RECORDS SUPPLIED section start
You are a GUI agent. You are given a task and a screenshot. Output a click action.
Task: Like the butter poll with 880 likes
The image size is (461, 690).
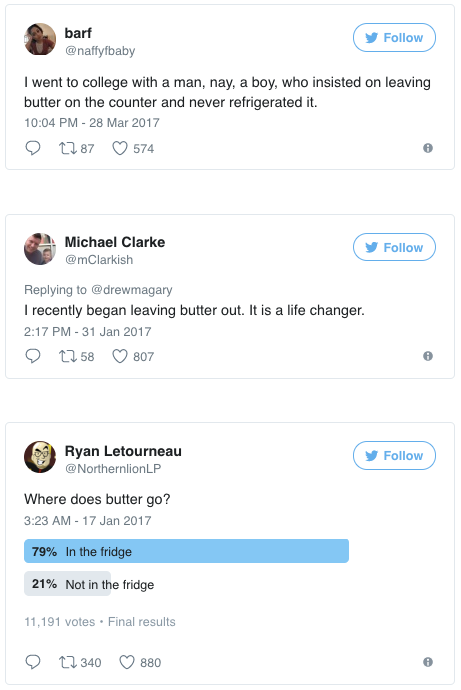(140, 662)
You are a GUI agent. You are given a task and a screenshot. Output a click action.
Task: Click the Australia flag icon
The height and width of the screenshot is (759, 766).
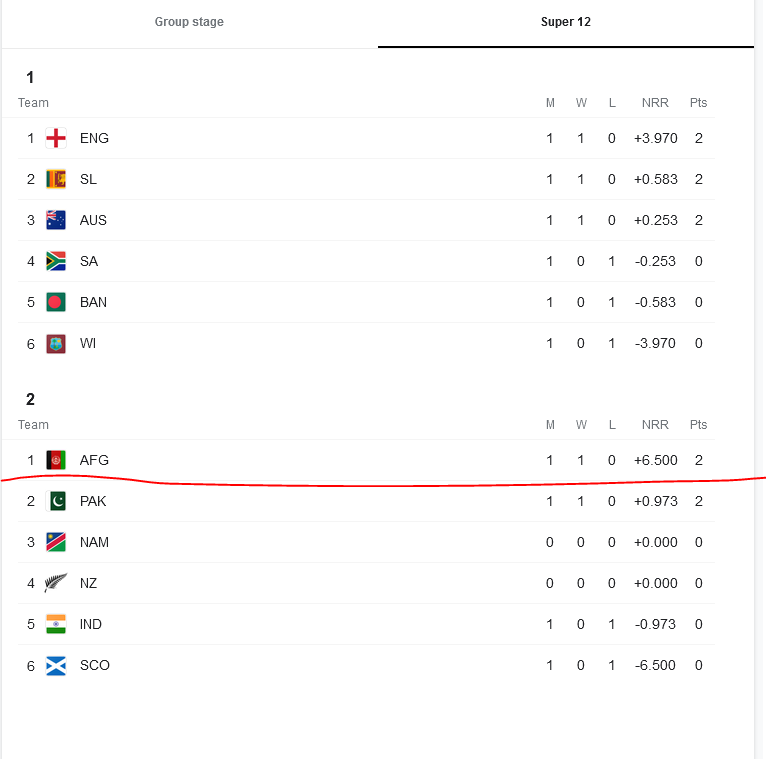point(56,220)
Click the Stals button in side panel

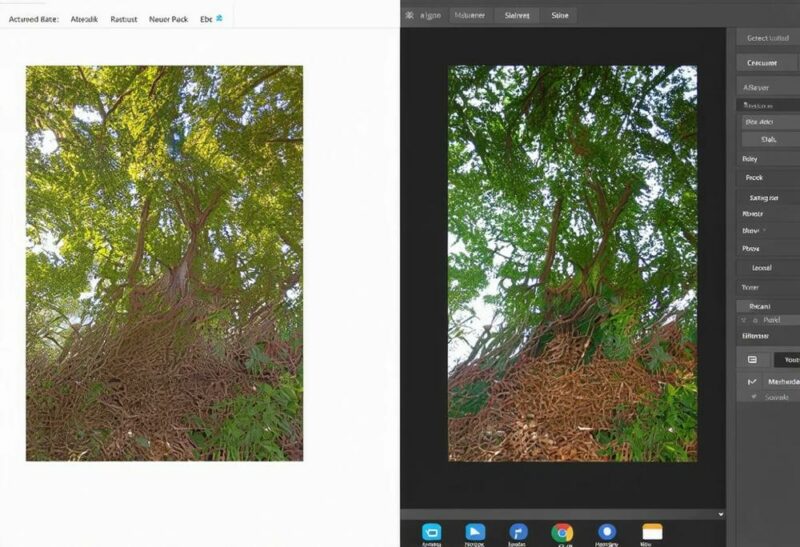(768, 139)
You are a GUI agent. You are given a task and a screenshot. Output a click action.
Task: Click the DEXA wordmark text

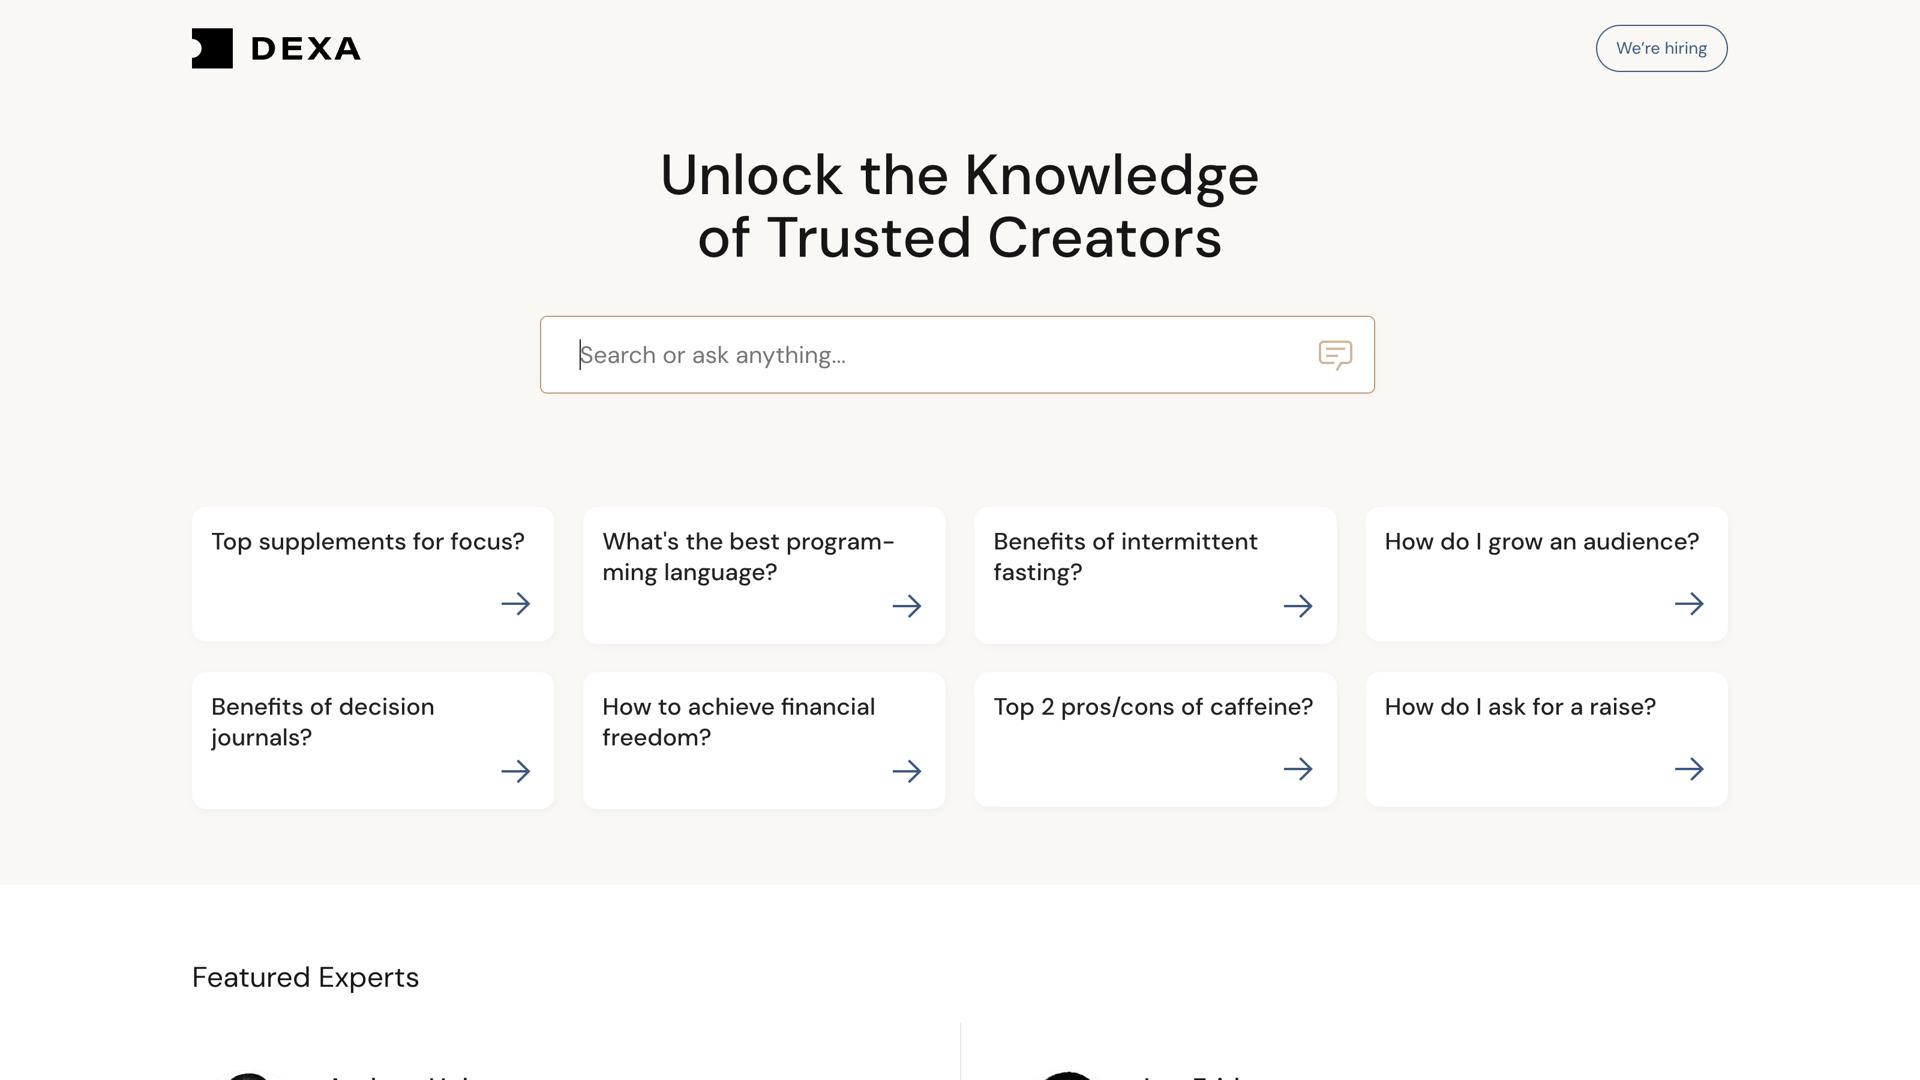point(306,49)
RECORDS SUPPLIED section end
TASK DESCRIPTION:
Copy all records exactly, no images.

ANSWER BOX:
You are a GUI agent. You are given a task and a screenshot. Output a click action.
Task: Like the butter poll with 880 likes
The image size is (461, 690).
(140, 662)
You are a GUI agent. You are given a task and a screenshot. Output a click action.
Task: Click the Australia flag icon
The height and width of the screenshot is (759, 766).
point(56,220)
Click the Stals button in side panel

(768, 139)
You are a GUI agent. You are given a task and a screenshot. Output a click action.
Task: Click the DEXA wordmark text

point(306,49)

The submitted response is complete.